* Records for this exercise:

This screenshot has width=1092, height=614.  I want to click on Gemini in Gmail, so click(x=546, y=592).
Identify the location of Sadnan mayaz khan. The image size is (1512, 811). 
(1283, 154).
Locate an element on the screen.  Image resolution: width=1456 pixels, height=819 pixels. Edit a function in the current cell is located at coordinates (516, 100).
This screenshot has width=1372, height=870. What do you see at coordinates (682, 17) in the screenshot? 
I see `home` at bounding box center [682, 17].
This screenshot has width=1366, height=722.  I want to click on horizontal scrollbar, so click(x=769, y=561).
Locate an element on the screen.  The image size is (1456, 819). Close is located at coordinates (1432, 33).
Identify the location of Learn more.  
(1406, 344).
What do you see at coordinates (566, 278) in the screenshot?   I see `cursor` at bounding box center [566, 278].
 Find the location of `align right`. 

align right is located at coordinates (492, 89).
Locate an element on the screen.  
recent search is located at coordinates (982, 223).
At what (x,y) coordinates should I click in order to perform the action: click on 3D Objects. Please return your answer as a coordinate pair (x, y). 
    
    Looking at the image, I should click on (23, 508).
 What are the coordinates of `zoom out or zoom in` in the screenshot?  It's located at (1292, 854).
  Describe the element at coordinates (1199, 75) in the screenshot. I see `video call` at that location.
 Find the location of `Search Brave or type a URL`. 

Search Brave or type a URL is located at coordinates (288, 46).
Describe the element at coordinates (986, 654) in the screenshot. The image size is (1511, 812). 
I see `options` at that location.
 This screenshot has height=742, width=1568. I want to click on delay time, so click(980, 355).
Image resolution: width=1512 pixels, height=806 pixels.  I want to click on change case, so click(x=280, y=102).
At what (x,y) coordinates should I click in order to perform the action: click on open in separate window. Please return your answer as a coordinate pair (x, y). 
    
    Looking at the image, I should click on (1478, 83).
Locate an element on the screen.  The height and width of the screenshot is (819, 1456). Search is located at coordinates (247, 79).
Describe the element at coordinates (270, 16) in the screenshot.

* Problem to solve:
Copy every item above word for word, keeping each line as it stands.

* Result for this exercise:
This screenshot has width=1092, height=614.  I want to click on Gemini in Gmail, so click(x=546, y=592).
Identify the location of Sadnan mayaz khan. The image size is (1512, 811). 
(1283, 154).
Locate an element on the screen.  Image resolution: width=1456 pixels, height=819 pixels. Edit a function in the current cell is located at coordinates (516, 100).
This screenshot has width=1372, height=870. What do you see at coordinates (682, 17) in the screenshot? 
I see `home` at bounding box center [682, 17].
This screenshot has width=1366, height=722.  I want to click on horizontal scrollbar, so click(x=769, y=561).
Locate an element on the screen.  The image size is (1456, 819). Close is located at coordinates (1432, 33).
Identify the location of Learn more.  
(1406, 344).
What do you see at coordinates (566, 278) in the screenshot?   I see `cursor` at bounding box center [566, 278].
 Find the location of `align right`. 

align right is located at coordinates (492, 89).
Locate an element on the screen.  
recent search is located at coordinates (982, 223).
At what (x,y) coordinates should I click in order to perform the action: click on 3D Objects. Please return your answer as a coordinate pair (x, y). 
    
    Looking at the image, I should click on (23, 508).
 What are the coordinates of `zoom out or zoom in` in the screenshot?  It's located at (1292, 854).
  Describe the element at coordinates (1199, 75) in the screenshot. I see `video call` at that location.
 Find the location of `Search Brave or type a URL`. 

Search Brave or type a URL is located at coordinates (288, 46).
Describe the element at coordinates (986, 654) in the screenshot. The image size is (1511, 812). 
I see `options` at that location.
 This screenshot has height=742, width=1568. I want to click on delay time, so click(980, 355).
Image resolution: width=1512 pixels, height=806 pixels.  I want to click on change case, so click(x=280, y=102).
At what (x,y) coordinates should I click in order to perform the action: click on open in separate window. Please return your answer as a coordinate pair (x, y). 
    
    Looking at the image, I should click on (1478, 83).
Locate an element on the screen.  The height and width of the screenshot is (819, 1456). Search is located at coordinates (247, 79).
Describe the element at coordinates (270, 16) in the screenshot.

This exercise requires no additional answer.